第37話

「ん~ぁ~肩凝ったぁ」


右手を左肩に乗せて首をグリグリ動かした。


長時間のリュックはキツい。



ま、色々とキツかったよね?


ホッと溜め息を漏らしてリクライニングシートに腰を降ろした。



壁が薄いので、近くの部屋の音が時々漏れ聞こえるけど、大して気にはならなそうだ。


鍵も掛かる個室だから、機密性を良くしちゃうと良からぬ事に使っちゃう人達が居るから、この薄さなんだろうと思うしね。


寝る時は備え付けのヘッドホンをすれば、好きな音楽を聞きながら眠れそうだ。



到着したばかりの夜にはもってこいの宿だと思う。



これからこの街で暮らすには色々と物入りだし、ホテルなんて贅沢なこともしてらんないしね。

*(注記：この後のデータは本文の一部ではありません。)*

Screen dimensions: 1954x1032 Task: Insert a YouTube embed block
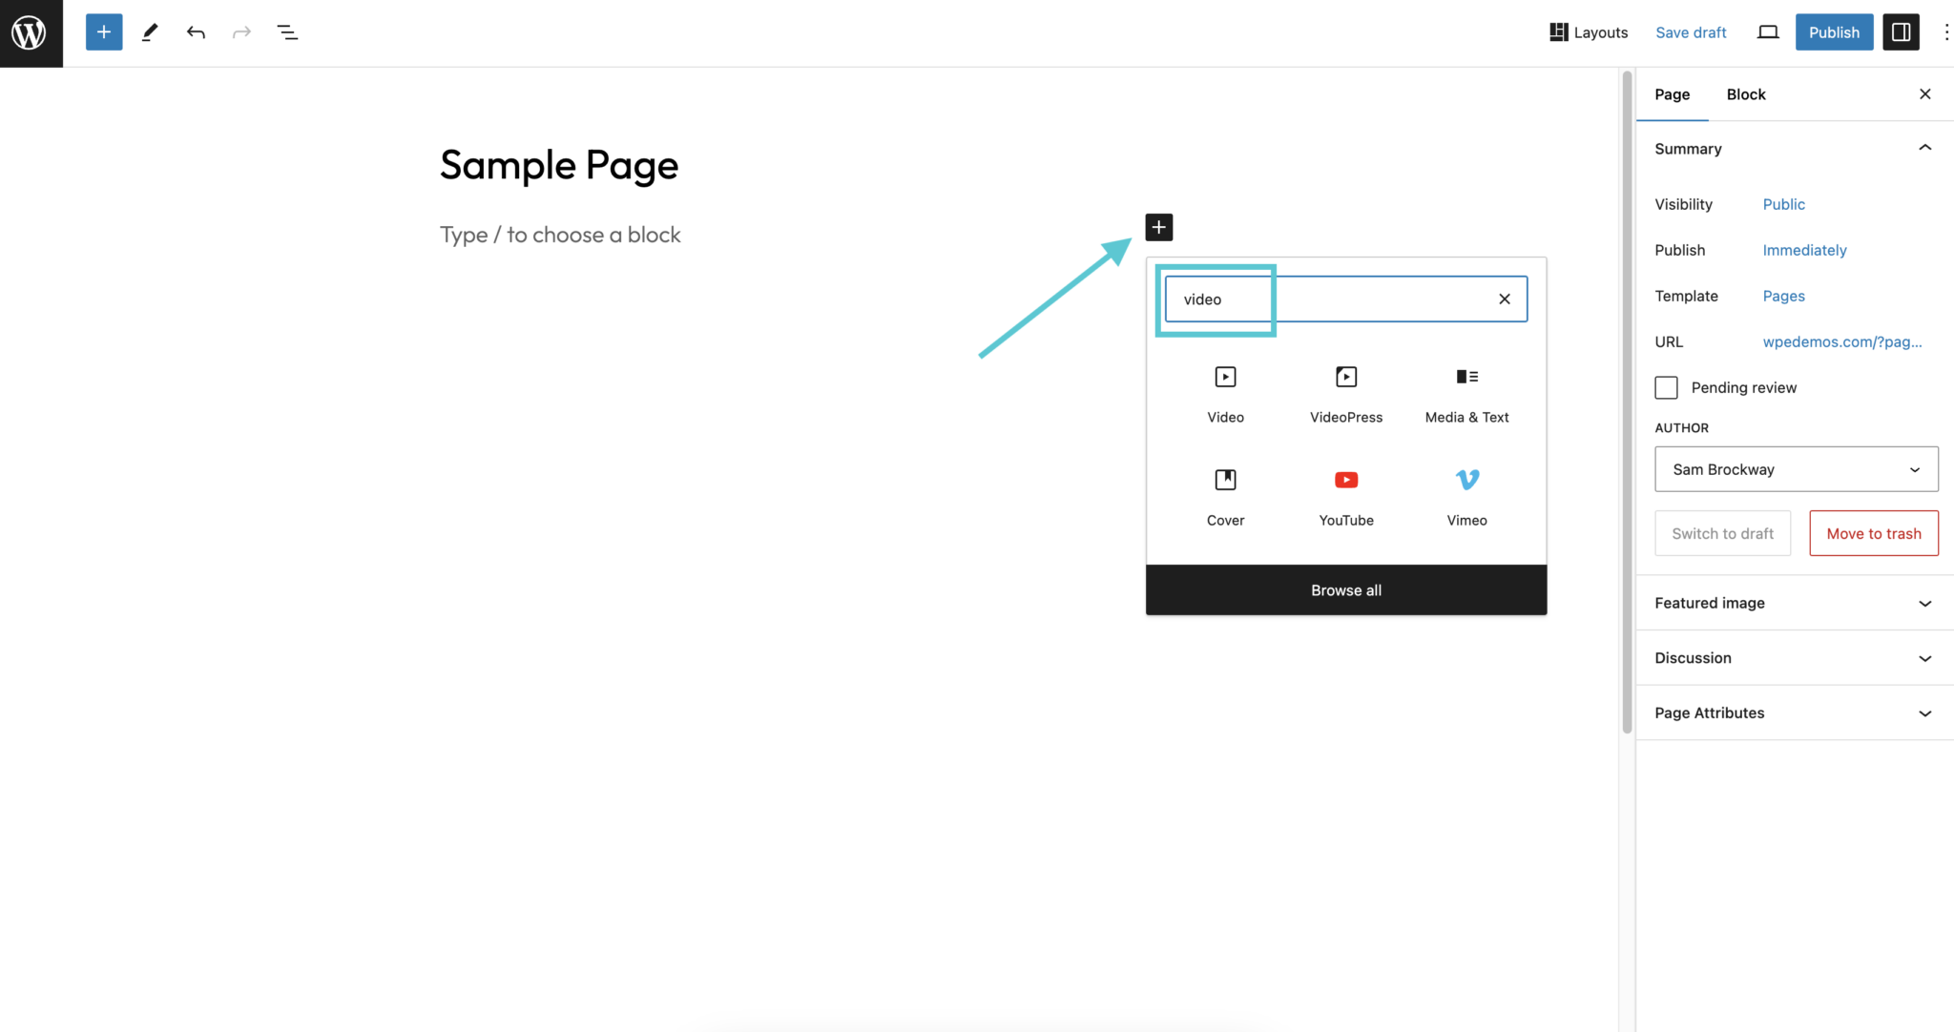[1345, 496]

しかし、良く私みたいな格好の人間を利用させてくれたよね?



見た目怪しいのに、漫喫の利用者ってこんなに荷物持ってても怪しまれないんだなぁ。



今時の若い子は、ホテルがわりに利用してるって前に雑誌で読んだけど、本当にそうなんだと思う。



さっきの受付の男の子は変な顔一つしなかったもんね。



今日の私みたいに荷物を提げた子がよく来るって事だよね。



まぁ、詮索されなかったのは有りがたいけどさ。




「分析してないで、シャワーでも浴びよう」


ドアに鍵を掛けたことを再度確認して、鞄の中から着替えとタオルを出すとシャワー室へ向かった。

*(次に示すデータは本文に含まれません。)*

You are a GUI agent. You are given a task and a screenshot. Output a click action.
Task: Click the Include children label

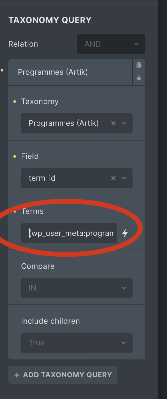coord(50,321)
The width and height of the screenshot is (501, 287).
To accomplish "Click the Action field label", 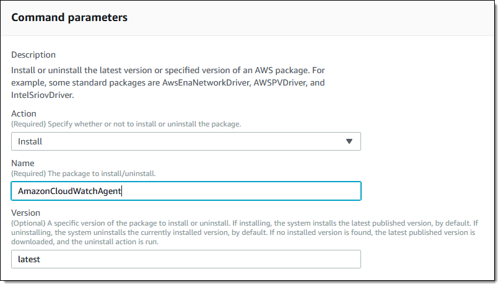I will click(24, 113).
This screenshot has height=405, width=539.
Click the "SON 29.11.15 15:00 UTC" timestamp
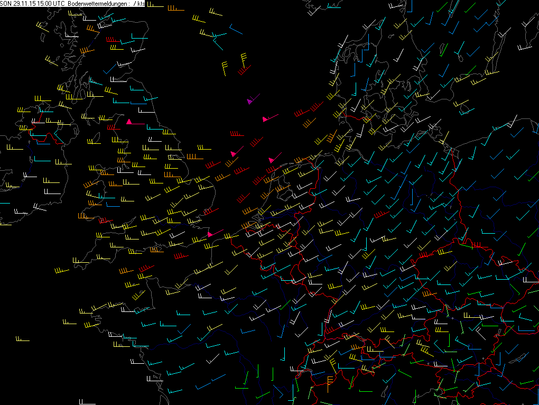pos(33,4)
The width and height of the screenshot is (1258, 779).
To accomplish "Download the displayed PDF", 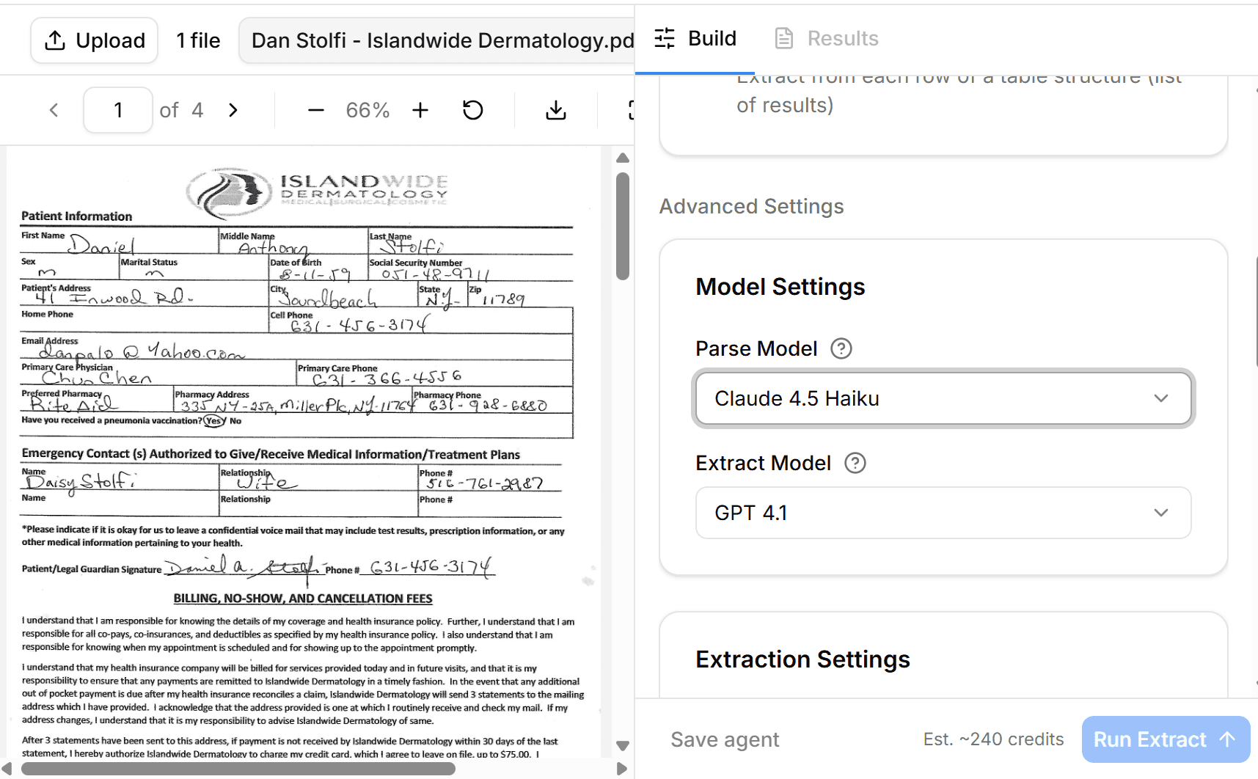I will (555, 110).
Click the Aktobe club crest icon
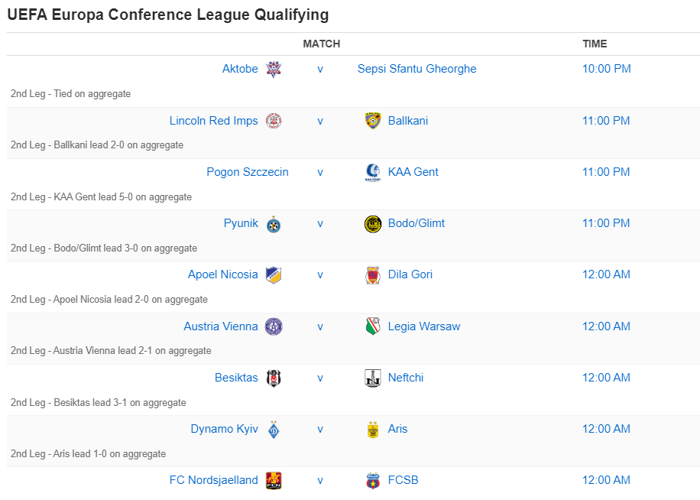Screen dimensions: 700x500 [274, 69]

狭いシャワー室だったけど、一夜過ごすには何の問題もない。



温かいお湯が出て、備え付けのシャンプーやなんかも有ったし、十分すぎかもね。



手早くシャンプーを浴びて部屋に戻った。



濡れた髪をタオルドライしながら、リクライニングシートに座る。


壁に掛けられてた軽食のメニューを手に持って何を食べようか物色する。



何かお腹に入れとかなきゃね。


時間が時間だから、ガッツリは要らないけど。